Kehadiran DeepSeek, aplikasi kecerdasan buatan (AI) yang dikembangkan di Cina, menjadi sorotan di pasar saham teknologi AS setelah harga saham perusahaan-perusahaan seperti Nvidia mengalami penurunan signifikan pada perdagangan di hari Senin (27/1). Dengan statusnya sebagai aplikasi paling banyak diunduh di Apple App Store di AS, DeepSeek terancam diblokir akibat kekhawatiran terhadap implikasi keamanan dan privasi yang ditimbulkannya.
Sekretaris Pers Gedung Putih, Karoline Leavitt, menyatakan bahwa Dewan Keamanan Nasional AS sedang menangani isu ini, seiring dengan keputusan Angkatan Laut AS yang melarang penggunaan DeepSeek. Larangan tersebut dikeluarkan karena potensi masalah keamanan serta pertimbangan etika yang menyertainya. Menurut Calli Schroeder, Pimpinan bidang AI dan Hak Asasi Manusia di Pusat Informasi Privasi Elektronik (EPIC), terdapat kekhawatiran mendalam terkait bagaimana DeepSeek mengelola data pribadi penggunanya.

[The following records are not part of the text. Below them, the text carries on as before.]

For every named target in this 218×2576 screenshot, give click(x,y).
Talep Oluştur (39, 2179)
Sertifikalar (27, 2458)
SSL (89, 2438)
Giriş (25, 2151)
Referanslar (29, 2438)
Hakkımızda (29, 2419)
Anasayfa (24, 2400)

Sebagian besar model AI, termasuk DeepSeek, bergantung pada basis data yang sensitif, dan ada kekhawatiran bahwa kebangkitan DeepSeek dapat dijadikan alasan untuk meragukan regulasi yang lebih ketat terhadap perusahaan teknologi besar, layaknya kasus larangan TikTok. “Masalah privasi dan keamanan data sangat valid pada DeepSeek,” ungkap Schroeder. Pihaknya juga menekankan bahwa pemanfaatan data oleh perusahaan-perusahaan AS tidak luput dari masalah serupa.
DeepSeek diketahui mengumpulkan data masukan dari pengguna, termasuk alamat IP dan pola penekanan tombol, untuk melatih model AI-nya. Kebijakan privasinya menyebutkan bahwa informasi pribadi pengguna disimpan di server yang berlokasi di Cina, menimbulkan kekhawatiran bahwa data tersebut dapat diakses pemerintah Tiongkok, terutama dalam konteks penggunaan AI di lingkungan yang sensitif.
Berbagai kalangan mendukung langkah-langkah pengawasan yang lebih ketat terhadap DeepSeek. Douglas Schmidt, Dekan School of Computing, Data Sciences, and Physics di William & Mary, menyatakan bahwa risiko privasi terkait penggunaan DeepSeek berpotensi sebanding dengan TikTok, dengan perbedaan mendasar terletak pada jenis data yang dikumpulkan. “Informasi yang dikumpulkan oleh pemilik LLM dapat memberikan wawasan jauh lebih dalam tentang kepribadian dan minat pengguna,” jelas Schmidt.
Sementara itu, berbagai pihak di industri teknologi bersikap tegas terkait perbandingan penggunaan teknologi di AS dan Cina. Khawatir akan dampak jangka panjang terhadap keamanan nasional, beberapa ahli, termasuk David Sacks, mantan penasihat Donald Trump, berpendapat bahwa DeepSeek menyalin dasar dari produk OpenAI untuk pengembangan teknologi mereka, yang bisa berujung pada aplikasi jahat.
Kekhawatiran ini semakin mendalam ketika mengingat pengalaman serangan siber yang dialami DeepSeek, yang pada Senin lalu membatasi pendaftaran baru akibat masalah keamanan. Beberapa pakar berpendapat bahwa jika tidak ditangani dengan serius, teknologi ini dapat berfungsi sebagai alat untuk kampanye disinformasi dan penyebaran propaganda, yang berpotensi merusak demokrasi di AS.
Ben Winters, Direktur AI dan Privasi Data di Consumer Federation of America, mengingatkan bahwa meskipun ada risiko nyata terkait DeepSeek, perusahaan-perusahaan teknologi AS juga memiliki rekam jejak mengecewakan dalam pengelolaan data pribadi, yang tidak seharusnya diabaikan. “Hanya karena mereka beroperasi di AS bukan berarti mereka tidak melanggar privasi pengguna,” ujarnya.
Serangkaian kekhawatiran ini menciptakan tekanan bagi pemerintah AS untuk kembali meninjau kebijakan regulasi terhadap teknologi asing, terutama yang memiliki implikasi besar bagi privasi dan keamanan data. Keputusan mengenai masa depan DeepSeek di AS tidak hanya akan menentukan nasib perusahaan, tetapi juga menciptakan preseden baru bagi pengawasan dan regulasi terhadap perusahaan teknologi secara keseluruhan.